The Rainforest was just one stop on Darrin’s journey. He has also botanized in Crete, the Canary Islands, Borneo, Ecuador, Mexico, Puerto Rico, Peru, Thailand, Sultanate of Oman, and Singapore. “I am definitely going to Asia again because I have not been there in over 15 years.” Darrin says that some of his fondest memories of Asia are from a year spent in Chiang Mai, Thailand, at Queen Sirikit Botanic Garden where he worked for the Thai Government on behalf of the Royal Family. A 1,600 acre biosphere preserve and botanical garden was being built in the Queen’s honor, and Darrin served as facility and program development advisor to the Director of the garden. “I hardly spoke a word of Thai when I first arrived. Fortunately, there were a handful of people that could speak English. With so many others, we mostly communicated with lots of hand gestures and figured things out by kind of playing charades. It was hilarious.” When asked where he would like to visit next, Darrin immediately replied Singapore, again. Darrin already had his trip lined up and his tickets purchased over two years ago, but everything was put on hold due to COVID. “I will be making that trip. I want to see the Gardens by the Bay in Singapore. Singapore is amazing”.

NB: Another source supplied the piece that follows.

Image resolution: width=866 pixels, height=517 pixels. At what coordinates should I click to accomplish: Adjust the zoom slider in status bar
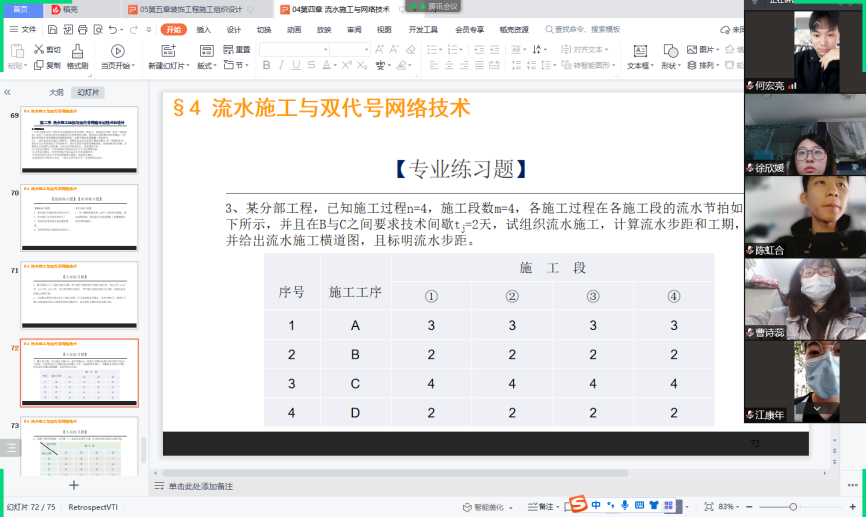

Darrin is currently the Associate Director of the Arthur and Phyllis Kaplan Orchid Conservatory at OldDominion University in Norfolk, Virginia. Built in 2008, the Conservatory is a $2.1 million structure that contains a 3,000 sq. ft. display house with five cultivation and research glasshouses holding a curated collection of over 1,50 0 orchid specimens and tropical plants. The
Conservatory also holds an onsite laboratory for research into the cultivation of orchid species from seed for use in studying their development and habitat requirements. The centerpiece of the conservatory is a 20 foot high rock wall and waterfall filling a garden pool which serves as a backdrop for tropical plants and orchids. Darrin enjoys passing on his knowledge of plants to lots of people, particularly young people on campus by serving as faculty advisor for the Old Dominion University Botany Society of America student chapter. Of course, he always tells them about Nature Camp!